▶ Problem statement: Lay out the lines below as a numbered list with blank lines omitted, starting at the first line and ending with the line that contains "coord(1200,170)", including both.

▶ Material shown:
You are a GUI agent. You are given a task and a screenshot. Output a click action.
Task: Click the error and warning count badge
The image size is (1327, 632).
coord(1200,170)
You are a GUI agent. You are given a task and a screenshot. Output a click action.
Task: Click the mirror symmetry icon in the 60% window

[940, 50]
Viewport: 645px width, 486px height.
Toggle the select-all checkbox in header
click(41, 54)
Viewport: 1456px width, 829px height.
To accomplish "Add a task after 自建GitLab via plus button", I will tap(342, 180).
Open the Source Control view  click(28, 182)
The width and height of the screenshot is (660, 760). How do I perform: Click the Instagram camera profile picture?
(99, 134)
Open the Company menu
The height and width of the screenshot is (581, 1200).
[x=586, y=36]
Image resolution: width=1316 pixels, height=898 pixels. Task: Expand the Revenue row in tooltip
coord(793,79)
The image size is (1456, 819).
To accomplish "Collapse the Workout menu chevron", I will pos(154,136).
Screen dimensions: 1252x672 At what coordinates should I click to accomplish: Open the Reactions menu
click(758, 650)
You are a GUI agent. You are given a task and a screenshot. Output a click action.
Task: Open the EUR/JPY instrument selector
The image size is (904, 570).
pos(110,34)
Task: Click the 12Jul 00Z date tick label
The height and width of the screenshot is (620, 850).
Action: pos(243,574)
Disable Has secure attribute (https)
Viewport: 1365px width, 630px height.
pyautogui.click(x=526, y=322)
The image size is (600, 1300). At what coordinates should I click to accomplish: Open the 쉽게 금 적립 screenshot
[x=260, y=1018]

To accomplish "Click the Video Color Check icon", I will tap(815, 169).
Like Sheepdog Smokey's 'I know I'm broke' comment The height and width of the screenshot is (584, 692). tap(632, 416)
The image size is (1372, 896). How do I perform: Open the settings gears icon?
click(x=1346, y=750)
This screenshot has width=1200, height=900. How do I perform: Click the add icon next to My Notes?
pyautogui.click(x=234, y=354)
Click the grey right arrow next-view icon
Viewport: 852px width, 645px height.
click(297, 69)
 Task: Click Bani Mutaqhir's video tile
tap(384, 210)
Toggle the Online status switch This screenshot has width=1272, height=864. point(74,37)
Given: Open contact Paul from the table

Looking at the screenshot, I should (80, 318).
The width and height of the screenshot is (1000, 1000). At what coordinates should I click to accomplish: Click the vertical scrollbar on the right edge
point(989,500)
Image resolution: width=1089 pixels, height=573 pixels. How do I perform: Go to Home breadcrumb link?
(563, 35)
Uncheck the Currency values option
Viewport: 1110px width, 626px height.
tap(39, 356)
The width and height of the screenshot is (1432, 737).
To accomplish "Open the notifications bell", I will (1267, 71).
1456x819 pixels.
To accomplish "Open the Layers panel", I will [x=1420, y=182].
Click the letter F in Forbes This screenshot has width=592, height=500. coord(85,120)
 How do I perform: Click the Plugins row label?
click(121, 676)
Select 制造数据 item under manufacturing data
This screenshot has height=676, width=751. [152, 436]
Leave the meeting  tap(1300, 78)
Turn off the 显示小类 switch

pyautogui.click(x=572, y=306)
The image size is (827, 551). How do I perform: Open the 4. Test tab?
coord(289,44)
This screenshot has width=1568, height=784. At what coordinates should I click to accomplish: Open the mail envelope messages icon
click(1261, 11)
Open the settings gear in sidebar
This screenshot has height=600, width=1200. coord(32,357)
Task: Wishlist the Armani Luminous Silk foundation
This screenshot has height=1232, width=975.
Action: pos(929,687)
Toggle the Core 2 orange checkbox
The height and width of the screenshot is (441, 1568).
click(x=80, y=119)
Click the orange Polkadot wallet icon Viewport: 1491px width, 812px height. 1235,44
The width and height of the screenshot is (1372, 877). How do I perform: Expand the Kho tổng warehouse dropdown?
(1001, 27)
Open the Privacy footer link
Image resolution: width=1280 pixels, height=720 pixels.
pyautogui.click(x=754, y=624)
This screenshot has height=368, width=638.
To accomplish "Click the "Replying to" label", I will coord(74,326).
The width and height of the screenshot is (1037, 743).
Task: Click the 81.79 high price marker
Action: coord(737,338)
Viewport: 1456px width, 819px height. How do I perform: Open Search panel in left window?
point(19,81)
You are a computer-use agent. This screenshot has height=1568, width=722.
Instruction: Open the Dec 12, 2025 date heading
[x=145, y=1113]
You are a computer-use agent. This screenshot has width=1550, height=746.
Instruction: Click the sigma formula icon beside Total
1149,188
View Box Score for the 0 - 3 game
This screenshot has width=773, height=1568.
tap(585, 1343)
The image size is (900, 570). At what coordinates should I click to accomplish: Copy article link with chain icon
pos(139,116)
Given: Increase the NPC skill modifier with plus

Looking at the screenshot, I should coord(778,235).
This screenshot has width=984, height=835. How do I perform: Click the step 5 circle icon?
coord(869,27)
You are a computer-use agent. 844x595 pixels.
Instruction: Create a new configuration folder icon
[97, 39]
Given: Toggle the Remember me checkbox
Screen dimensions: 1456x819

▶ Solution to this task:
1. You are a GUI agent. You are given a task and a screenshot. Output a click action.
2. Task: Click the error and warning count badge
3. The image size is (1327, 632).
4. coord(1200,170)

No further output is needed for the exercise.